There is increasing evidence that apoptotic and necrotic hepatocyte death following endotoxin-induced liver injury act as signals for leukocyte sequestration in the liver vasculature. p53 has been implicated to promote apoptosis through trans-activation and down-regulation of specific pro- and anti-apoptotic genes. Here, we report that inhibition of p53 decreases apoptotic and necrotic tissue injury as well as inflammatory cell response.

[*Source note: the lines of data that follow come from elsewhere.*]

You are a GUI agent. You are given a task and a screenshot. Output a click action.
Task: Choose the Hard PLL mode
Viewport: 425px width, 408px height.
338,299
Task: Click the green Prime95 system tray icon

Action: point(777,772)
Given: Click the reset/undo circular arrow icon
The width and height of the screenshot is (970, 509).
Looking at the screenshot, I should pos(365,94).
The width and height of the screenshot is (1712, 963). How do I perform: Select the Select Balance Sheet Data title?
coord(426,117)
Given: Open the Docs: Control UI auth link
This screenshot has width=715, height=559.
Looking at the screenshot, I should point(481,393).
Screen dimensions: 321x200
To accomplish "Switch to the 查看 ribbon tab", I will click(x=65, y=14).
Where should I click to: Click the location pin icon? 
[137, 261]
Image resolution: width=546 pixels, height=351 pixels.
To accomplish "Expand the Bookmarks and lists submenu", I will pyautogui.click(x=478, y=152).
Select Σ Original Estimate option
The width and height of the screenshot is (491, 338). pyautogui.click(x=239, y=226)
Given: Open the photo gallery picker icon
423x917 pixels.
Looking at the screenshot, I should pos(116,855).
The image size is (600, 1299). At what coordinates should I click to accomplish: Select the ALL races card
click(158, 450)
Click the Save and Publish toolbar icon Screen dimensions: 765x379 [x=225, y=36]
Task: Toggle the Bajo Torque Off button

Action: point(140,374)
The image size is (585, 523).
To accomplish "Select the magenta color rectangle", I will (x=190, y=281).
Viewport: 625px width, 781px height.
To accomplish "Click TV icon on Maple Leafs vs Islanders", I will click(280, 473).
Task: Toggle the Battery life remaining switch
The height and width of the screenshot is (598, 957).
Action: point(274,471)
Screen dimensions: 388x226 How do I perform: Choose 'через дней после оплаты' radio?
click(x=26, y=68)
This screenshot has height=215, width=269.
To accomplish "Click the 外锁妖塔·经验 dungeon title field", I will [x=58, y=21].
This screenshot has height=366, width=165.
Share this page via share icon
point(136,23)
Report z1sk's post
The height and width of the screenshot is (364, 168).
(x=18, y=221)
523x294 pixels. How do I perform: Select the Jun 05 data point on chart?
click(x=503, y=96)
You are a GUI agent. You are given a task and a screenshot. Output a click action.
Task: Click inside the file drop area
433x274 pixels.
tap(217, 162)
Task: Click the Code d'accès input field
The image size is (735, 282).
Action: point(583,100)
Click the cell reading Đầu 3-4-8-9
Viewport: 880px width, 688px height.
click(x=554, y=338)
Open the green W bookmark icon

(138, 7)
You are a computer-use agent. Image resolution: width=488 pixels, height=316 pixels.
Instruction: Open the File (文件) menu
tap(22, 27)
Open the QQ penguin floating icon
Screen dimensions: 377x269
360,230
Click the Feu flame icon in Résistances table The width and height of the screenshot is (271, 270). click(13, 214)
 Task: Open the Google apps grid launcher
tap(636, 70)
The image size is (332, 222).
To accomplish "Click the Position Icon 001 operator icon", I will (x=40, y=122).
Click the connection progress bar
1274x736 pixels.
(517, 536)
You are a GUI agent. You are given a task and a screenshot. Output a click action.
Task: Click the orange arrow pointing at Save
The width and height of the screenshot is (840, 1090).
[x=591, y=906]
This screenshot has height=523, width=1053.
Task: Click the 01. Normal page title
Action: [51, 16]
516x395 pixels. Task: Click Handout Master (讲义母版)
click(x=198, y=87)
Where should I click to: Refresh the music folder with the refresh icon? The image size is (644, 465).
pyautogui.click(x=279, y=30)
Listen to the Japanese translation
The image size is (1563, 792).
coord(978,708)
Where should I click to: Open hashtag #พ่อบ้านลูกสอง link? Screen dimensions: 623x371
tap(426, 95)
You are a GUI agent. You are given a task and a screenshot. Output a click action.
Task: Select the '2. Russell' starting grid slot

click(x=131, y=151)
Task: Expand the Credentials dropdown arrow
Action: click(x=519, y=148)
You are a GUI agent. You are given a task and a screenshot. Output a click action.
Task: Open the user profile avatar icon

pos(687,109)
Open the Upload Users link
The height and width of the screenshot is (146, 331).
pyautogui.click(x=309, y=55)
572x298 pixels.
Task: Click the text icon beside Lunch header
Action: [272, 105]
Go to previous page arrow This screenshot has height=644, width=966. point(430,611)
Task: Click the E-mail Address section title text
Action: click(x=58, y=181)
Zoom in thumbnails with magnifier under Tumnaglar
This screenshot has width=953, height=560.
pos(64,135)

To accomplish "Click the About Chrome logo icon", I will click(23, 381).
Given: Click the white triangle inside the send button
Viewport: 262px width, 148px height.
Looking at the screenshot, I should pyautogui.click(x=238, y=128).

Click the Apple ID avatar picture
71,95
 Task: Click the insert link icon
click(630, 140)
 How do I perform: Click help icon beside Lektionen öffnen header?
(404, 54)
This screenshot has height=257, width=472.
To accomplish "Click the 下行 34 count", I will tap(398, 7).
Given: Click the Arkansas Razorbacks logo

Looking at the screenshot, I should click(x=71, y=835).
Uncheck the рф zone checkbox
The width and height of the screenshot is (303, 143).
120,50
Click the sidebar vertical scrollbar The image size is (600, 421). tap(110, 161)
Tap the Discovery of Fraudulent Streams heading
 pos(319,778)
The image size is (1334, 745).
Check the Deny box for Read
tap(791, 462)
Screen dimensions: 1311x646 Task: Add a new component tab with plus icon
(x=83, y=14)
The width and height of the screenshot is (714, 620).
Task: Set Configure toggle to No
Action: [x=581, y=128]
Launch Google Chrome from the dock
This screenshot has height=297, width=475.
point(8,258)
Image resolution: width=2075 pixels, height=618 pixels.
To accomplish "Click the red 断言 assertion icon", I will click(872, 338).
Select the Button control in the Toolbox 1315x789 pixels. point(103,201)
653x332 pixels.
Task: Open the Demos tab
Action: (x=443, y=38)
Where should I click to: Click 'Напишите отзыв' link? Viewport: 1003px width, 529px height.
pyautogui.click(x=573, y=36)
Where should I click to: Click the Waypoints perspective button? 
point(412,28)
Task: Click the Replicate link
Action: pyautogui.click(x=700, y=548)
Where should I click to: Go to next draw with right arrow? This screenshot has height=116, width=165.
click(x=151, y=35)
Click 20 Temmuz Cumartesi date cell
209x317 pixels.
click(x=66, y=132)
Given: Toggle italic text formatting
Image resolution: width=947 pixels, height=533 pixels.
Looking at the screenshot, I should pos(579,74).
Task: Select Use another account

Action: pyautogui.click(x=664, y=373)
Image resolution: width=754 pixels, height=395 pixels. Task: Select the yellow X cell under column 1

Sprague-Dawley rats were injected intraperitoneally with 2.2 mg/kg pifithrin-alpha (PFT), a p53-inactivating agent, or the vehicle DMSO 30 min before intravenous exposure to lipopolysaccharide (LPS). In vehicle-pretreated animals, LPS induced significant apoptosis and necrosis of hepatocytes, which was associated with intrahepatic leukocyte recruitment, microvascular dysfunction, and enzyme release. Inhibition of p53 effectively attenuated (P<0.05) hepatocellular apoptosis and necrosis, but also reduced leukocyte recruitment and microvascular dysfunction. Western blot analysis revealed that PFT lowered the nuclear-to-cytoplasmic p53 ratio and reduced both activation of NF-kappaB and cleavage of procaspase 3 (P<0.05). In parallel, immunohistochemistry of PFT-pretreated, but not vehicle-pretreated, endotoxic animals exhibited nuclear p53 exclusion and reduced NF-kappaB p65 staining. This indicates that p53 mediates, at least in part, LPS-associated apoptosis and contributes to inflammatory endotoxic tissue injury through leukocyte activation and intraorgan sequestration.